When comparing two cells we can measure how similar they are with the following formula:

IoU(A,B) = $\frac{Intersection(A, B)}{Union(A, B)}$ 

where $Intersection(\cdot, \cdot)$ and Union$(\cdot, \cdot)$ are the areas of the the intersection and union of the boxes.

If $IoU(A, B) > \tau$ for some $\tau \geq 0.5$, usually $\tau = 0.5$ is common, then we can say that A and B are similar. 

It is used when deciding if a prediction A is close enough to the ground truth B to be a good fit.

#### NonMax Suppression

One problem with this grid approach to detecting images is that the object may be detected multiple times by different grids. NonMax suppression is one way to associate one object with one tightly bounding grid cell/bounding box.

The strategy is as follows. 

1. Select the bounding box with the highest probability of an object.

2. Suppress all other bounding boxes that have a high IoU, over a threshold $\tau$, say $0.5$.

3. Go back to 1 and pick the next highest probability box.

In this way, all the NonMax boxes are suppressed.

#### Anchor Boxes

Anchor Boxes are a way to work with overlapping objects. It changes the head of the neural network to be larger so that multiple objects can be localized.

It works well for detecting two objects in the same region, one of which is wide and the other long. However it doesn't work so well for three or more objects, or when both objects the same shape.

#### YOLO: Bringing It All Together

Let's now go through the YOLO algorithm. Firstly to compose the final head of the neural network do the following, note it's dimenision.

grid_size by grid_size by anchor_boxes by  (5 + num_classes)

The 5 comes from 4 coordinates for the bounding box and 1 classifier to indicate the presence or not of an object. Then run the ConvNet learning algorithm.

For each cell you get anchor_boxes predictions. First suppress all low probability bounding boxes. Then cycle through each class and apply non-max suppression. What is left, should be the final set of predictions.

## Region Proposals

Another competing family of detectors is that two stage detectors - regional proposal followed by CNN. The are called two stage, because first they propose regions, and then they classify among those regions.

Region Proposal algorithms are slower than YOLO and other one stage detectors, however they also have significantly higher accuracy.

### R-CNN

The original algorithm uses Selective Search algorithm (powered by Greedy Search) to propose 2000 regions to classify. Then, after warping the images are processed by a ConvNet. The output of this is given to multiclass SVM and bounding box regression to detect objects.

This algorithm is slow, involving 2000 regions and the selective search algorithm does not do any learning so can propose bad regions. 

### Fast R-CNN

Because of the speed bottleneck, a different algorithm was proposed by the same authors. First FastR-CNN trains many convolutional filters (or feature maps) over sliding windows. Then selective search algorithm is applied. Then these proposed regions are RoI pooled (a type of irregular size max pooling). 

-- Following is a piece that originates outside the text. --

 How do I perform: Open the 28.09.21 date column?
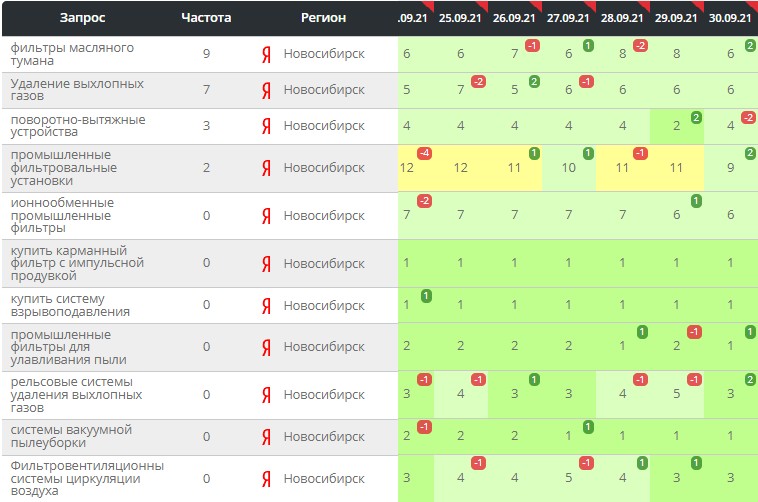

These RoI features are then passed to fully connected layers, to output classification and regressions.

It runs much faster than R-CNN at test time.

### Faster R-CNN

Similar to Fast R-CNN, the image is provided as an input to a convolutional network which provides a convolutional feature map. Instead of using selective search algorithm on the feature map to identify the region proposals, a separate network is used to predict the region proposals. The predicted region proposals are then reshaped using a RoI pooling layer which is then used to classify the image within the proposed region and predict the offset values for the bounding boxes.


### Focal Loss Detector

The Focal loss detector is a one stage detector which uses a novel loss function to get higher accuracy performance while maintaining speed. It does this by reducing the loss incurred in fitting easy examples. It has a multiple scale and anchor box convolutional network which outputs bounding boxes and classification probabilities.